Palkos Make Friends the World Over –CagleOctober 2011
No, I’m not partial to binding equipment, nor do I get any particular jollies out of seeing creasing and perforating gear. But, you have to love people like Gina and Andre Palko. I’d be hard-pressed to name two friendlier, easy-going and likable folks. They make visitors to their world feel immediately at ease and welcome.
Perhaps that’s how the Palkos came to be involved with Rodrigo Castellanos. A friendly fellow with a constant smile, Castellanos is part of a family-owned binding house located in Mexico City called Offset Universal. Four years ago, Castellanos met the Palkos and purchased a Tri-Creaser for his folder...then his perfect binder...not to mention stitcher.
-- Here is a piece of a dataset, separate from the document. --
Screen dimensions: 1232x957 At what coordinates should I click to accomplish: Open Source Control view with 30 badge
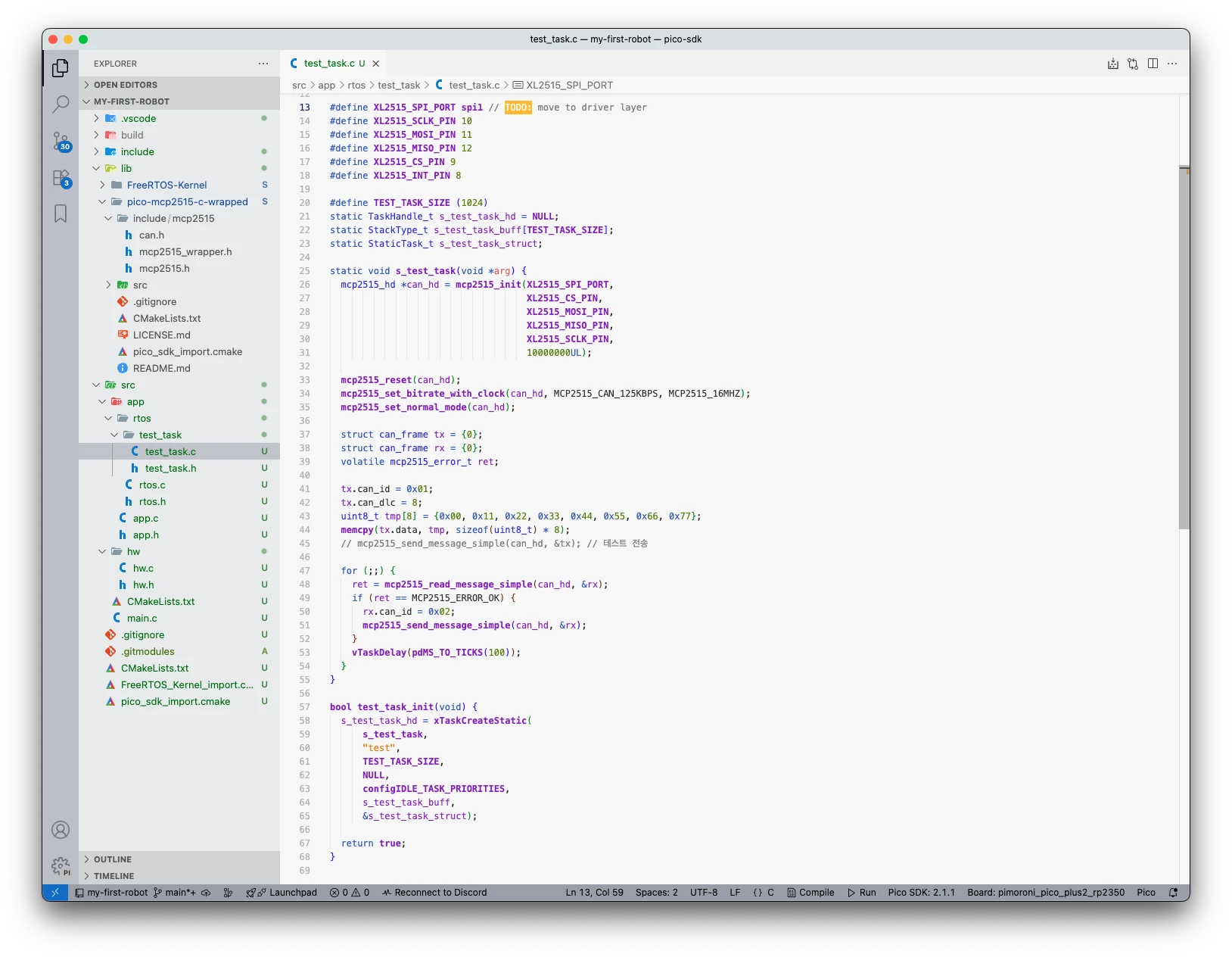(x=61, y=141)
Castellanos kept snapping up Technifold gear and found himself being a cheerleader for the Palkos back in Mexico. So, it seemed fitting for Castellanos to become a distributor in his home country.
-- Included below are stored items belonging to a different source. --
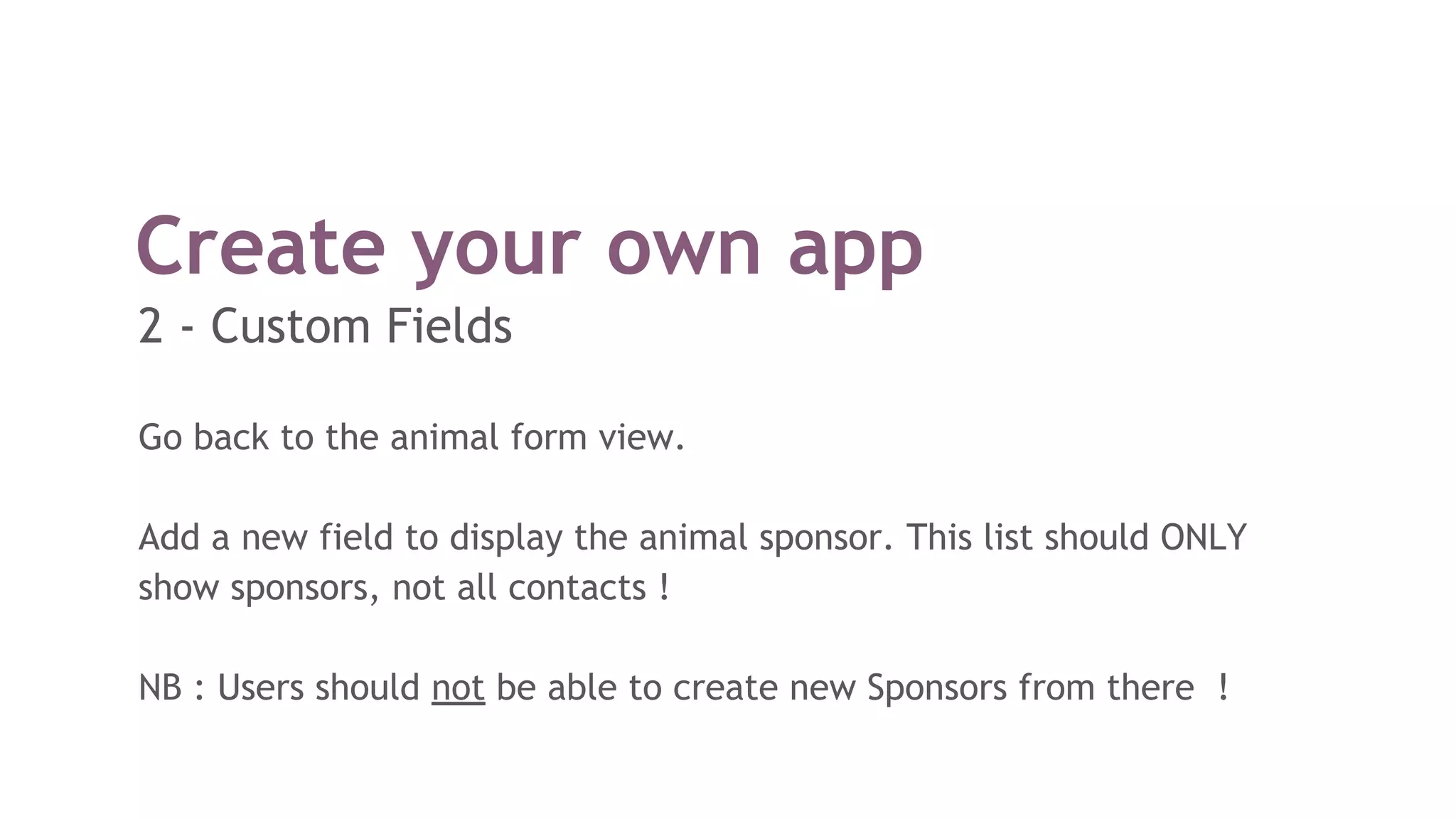This screenshot has width=1456, height=819.
Task: Click the word "Custom" in the subtitle
Action: pyautogui.click(x=290, y=326)
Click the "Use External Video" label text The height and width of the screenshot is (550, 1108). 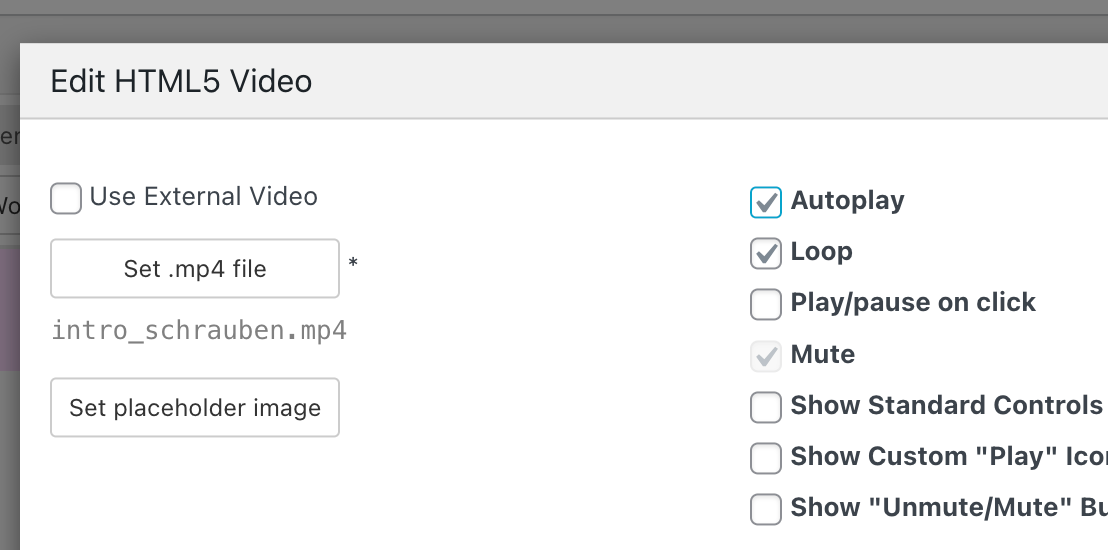tap(203, 197)
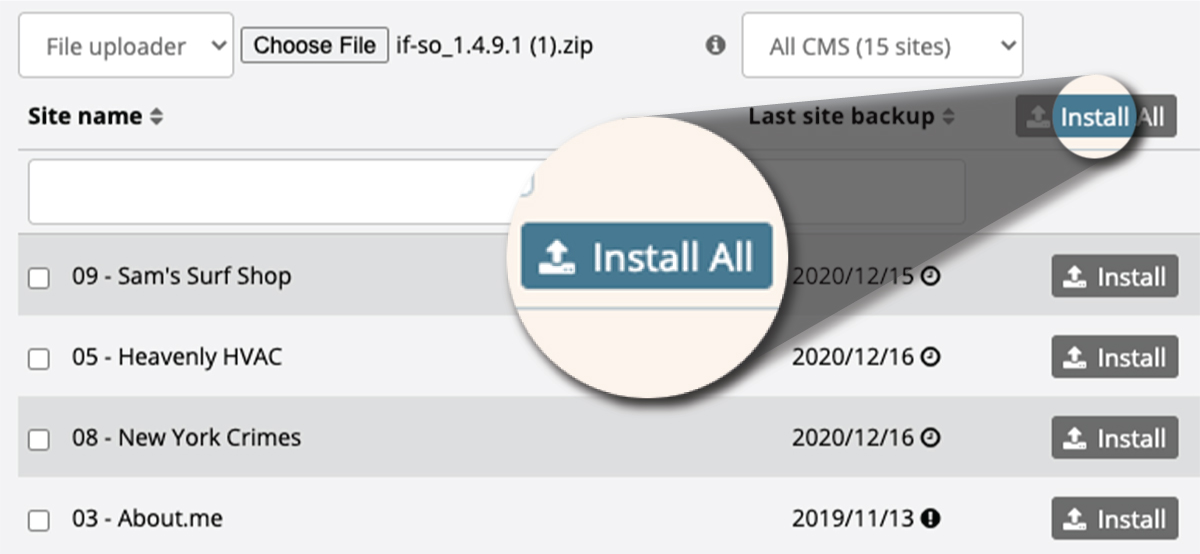Click the Choose File button

tap(315, 45)
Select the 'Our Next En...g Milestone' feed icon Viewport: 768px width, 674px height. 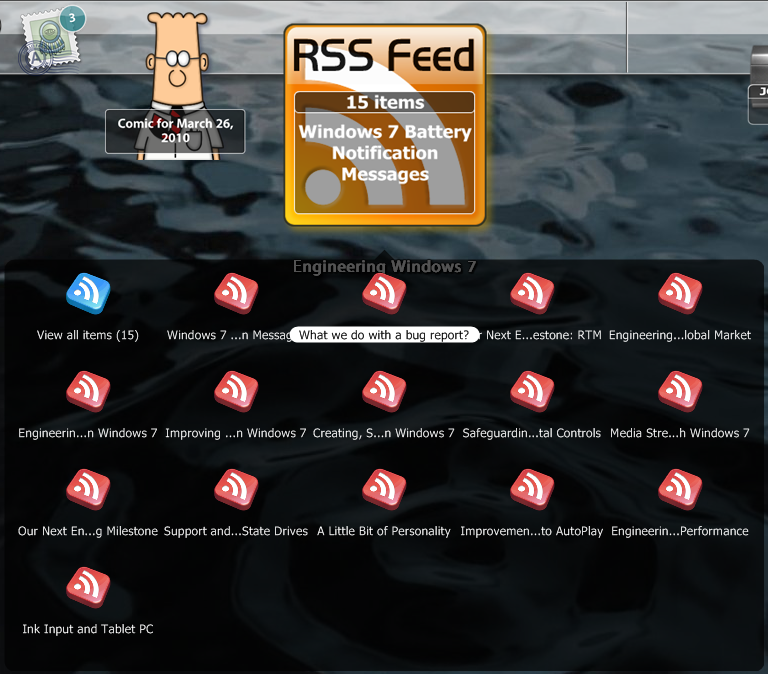pos(88,490)
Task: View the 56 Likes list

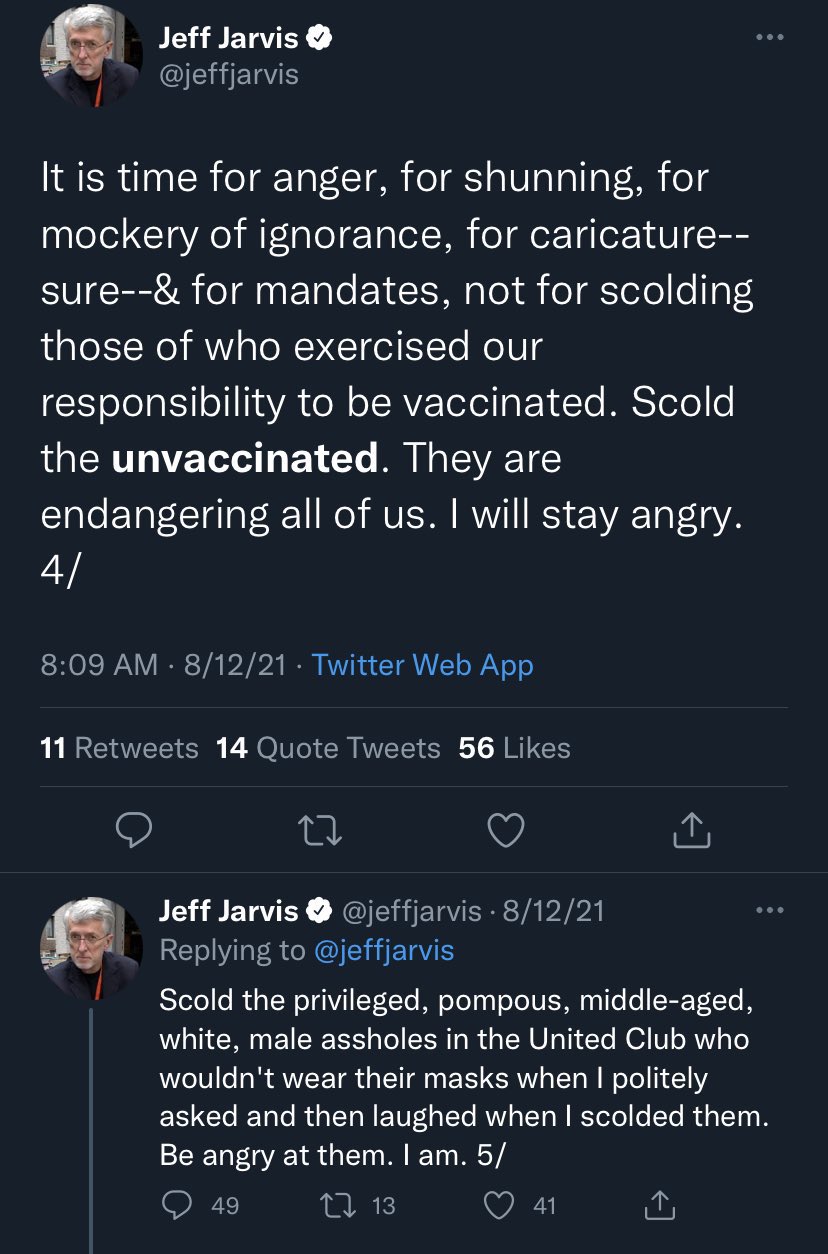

“I just wanted to share my happiness with their equipment,” gushed Castellanos. “I’ve been a distributor there for four months. I wanted to share their technology with Mexicans.”
Perhaps the Palkos missed their calling as restaurant or bed-and-breakfast owners, but it’s refreshing to see that hospitality applied to a distributor of machine components. Rodrigo Castellanos was certainly impressed with the people and products.
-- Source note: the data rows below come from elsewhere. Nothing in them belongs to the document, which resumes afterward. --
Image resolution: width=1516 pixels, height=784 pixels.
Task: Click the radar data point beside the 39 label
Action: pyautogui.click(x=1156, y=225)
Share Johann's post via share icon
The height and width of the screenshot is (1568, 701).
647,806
NO, THANK YOU: It’s the morning of the first full day for Graph Expo, and the cool Chicago morning is obliterated by the sickening thud of kitchen utensils striking pots and pans. Only it isn’t a Western omelet being whipped up at a local greasy spoon, but the chords of discontent being chimed by the striking housekeeping employees at the Hyatt Regency Chicago.
The action, echoed at Hyatts in four other cities as well, was taken in protest of the company’s alleged abuse of housekeepers and inability to outsource jobs. That point was being driven home in the most annoying fashion. Nothing like obnoxious clanging at 8:30 in the morning.
Just prior to boarding the shuttle for McCormick Place, a strike sympathizer approached me with a flyer, which I refused without comment. She seemed mildly perturbed by the refusal.
“Don’t you care?” she asked, impassively.
“No, I don’t,” I replied. “Why should I?”